Content starts
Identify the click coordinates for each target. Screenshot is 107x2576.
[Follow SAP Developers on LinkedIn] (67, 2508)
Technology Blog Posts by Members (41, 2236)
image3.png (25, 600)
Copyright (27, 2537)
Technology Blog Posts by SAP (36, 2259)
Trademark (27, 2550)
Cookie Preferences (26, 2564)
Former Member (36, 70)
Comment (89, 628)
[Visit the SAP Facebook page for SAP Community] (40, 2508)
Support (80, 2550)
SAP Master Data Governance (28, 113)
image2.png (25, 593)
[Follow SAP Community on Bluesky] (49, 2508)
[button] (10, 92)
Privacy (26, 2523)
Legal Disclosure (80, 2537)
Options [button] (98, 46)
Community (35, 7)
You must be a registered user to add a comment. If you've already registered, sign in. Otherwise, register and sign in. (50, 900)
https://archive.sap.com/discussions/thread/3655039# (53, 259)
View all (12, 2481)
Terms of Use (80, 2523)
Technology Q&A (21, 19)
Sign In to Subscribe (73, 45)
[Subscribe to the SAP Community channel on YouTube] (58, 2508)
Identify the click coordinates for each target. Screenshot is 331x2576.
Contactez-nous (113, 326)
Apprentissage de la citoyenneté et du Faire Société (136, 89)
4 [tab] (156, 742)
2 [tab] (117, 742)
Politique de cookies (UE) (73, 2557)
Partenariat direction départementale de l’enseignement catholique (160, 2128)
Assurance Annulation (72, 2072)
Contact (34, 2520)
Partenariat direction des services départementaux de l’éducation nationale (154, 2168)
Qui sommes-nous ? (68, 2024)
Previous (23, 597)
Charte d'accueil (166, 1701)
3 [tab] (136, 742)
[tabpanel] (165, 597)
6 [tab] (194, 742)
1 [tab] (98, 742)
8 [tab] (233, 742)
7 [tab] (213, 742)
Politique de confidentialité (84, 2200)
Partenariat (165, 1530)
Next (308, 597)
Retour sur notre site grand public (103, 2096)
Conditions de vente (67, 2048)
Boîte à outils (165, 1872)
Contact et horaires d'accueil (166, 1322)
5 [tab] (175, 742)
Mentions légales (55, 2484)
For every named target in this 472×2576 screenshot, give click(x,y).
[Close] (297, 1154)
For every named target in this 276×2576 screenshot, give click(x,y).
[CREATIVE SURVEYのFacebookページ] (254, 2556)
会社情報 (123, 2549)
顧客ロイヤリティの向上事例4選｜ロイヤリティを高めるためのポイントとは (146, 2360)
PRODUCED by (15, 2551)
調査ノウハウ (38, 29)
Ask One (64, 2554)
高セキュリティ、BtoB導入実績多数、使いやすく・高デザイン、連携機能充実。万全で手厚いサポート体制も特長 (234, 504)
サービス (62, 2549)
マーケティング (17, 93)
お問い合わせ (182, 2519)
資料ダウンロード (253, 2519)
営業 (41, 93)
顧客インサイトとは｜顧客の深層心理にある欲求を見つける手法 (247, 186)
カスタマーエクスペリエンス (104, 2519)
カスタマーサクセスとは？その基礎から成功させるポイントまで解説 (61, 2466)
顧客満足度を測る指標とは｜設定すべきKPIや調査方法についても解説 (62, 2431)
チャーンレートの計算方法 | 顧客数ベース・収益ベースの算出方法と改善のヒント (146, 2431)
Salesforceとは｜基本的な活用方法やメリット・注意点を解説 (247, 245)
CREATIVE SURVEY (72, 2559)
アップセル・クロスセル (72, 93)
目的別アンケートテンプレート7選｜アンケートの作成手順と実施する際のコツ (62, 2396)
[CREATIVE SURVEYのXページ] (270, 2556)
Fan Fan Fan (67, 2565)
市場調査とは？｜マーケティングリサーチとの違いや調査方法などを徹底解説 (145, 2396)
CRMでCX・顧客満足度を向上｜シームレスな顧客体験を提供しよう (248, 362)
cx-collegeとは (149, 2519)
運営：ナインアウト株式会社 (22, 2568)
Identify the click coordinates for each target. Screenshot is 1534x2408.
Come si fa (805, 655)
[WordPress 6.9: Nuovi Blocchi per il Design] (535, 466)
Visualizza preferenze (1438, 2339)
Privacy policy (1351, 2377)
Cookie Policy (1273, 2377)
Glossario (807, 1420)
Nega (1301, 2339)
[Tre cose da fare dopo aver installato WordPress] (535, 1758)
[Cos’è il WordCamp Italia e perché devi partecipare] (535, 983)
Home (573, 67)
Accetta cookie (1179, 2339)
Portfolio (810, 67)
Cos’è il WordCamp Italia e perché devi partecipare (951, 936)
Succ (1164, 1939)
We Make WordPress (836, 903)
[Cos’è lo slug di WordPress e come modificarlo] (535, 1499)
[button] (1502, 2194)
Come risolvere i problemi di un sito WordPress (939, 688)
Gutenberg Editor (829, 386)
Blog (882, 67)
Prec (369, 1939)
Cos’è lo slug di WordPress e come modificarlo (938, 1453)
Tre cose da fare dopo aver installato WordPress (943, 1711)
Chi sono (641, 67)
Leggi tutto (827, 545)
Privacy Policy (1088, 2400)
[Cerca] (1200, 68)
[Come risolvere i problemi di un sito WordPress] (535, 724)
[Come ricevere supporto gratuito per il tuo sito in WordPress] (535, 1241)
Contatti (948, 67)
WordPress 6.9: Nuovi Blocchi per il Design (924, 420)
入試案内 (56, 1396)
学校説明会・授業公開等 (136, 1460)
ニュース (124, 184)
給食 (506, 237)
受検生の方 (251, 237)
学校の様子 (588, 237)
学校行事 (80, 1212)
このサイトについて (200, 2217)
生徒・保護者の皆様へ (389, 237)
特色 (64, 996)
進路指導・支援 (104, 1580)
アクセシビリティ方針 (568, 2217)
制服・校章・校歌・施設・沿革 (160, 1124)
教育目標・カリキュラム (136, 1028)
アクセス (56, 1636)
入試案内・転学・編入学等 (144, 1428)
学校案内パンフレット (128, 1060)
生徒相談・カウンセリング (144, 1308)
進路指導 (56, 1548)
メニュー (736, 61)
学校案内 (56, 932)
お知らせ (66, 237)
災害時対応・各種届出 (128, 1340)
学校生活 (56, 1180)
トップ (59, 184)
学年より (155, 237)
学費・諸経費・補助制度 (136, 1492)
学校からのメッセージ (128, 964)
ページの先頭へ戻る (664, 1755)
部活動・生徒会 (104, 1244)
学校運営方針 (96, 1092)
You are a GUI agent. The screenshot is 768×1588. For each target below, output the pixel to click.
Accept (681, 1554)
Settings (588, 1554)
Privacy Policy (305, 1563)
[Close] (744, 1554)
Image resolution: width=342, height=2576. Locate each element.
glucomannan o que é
Content ends
_Task details_.
Write out only the lines that run from the line containing "For every named target in this 276×2576" through the line containing "顧客満足度を測る指標とは｜設定すべきKPIや調査方法についても解説 (62, 2431)", both included, exactly as they appear above.

_The answer_.
For every named target in this 276×2576 screenshot, give click(x,y).
[CREATIVE SURVEYのFacebookページ] (254, 2556)
会社情報 (123, 2549)
顧客ロイヤリティの向上事例4選｜ロイヤリティを高めるためのポイントとは (146, 2360)
PRODUCED by (15, 2551)
調査ノウハウ (38, 29)
Ask One (64, 2554)
高セキュリティ、BtoB導入実績多数、使いやすく・高デザイン、連携機能充実。万全で手厚いサポート体制も特長 (234, 504)
サービス (62, 2549)
マーケティング (17, 93)
お問い合わせ (182, 2519)
資料ダウンロード (253, 2519)
営業 (41, 93)
顧客インサイトとは｜顧客の深層心理にある欲求を見つける手法 (247, 186)
カスタマーエクスペリエンス (104, 2519)
カスタマーサクセスとは？その基礎から成功させるポイントまで解説 (61, 2466)
顧客満足度を測る指標とは｜設定すべきKPIや調査方法についても解説 (62, 2431)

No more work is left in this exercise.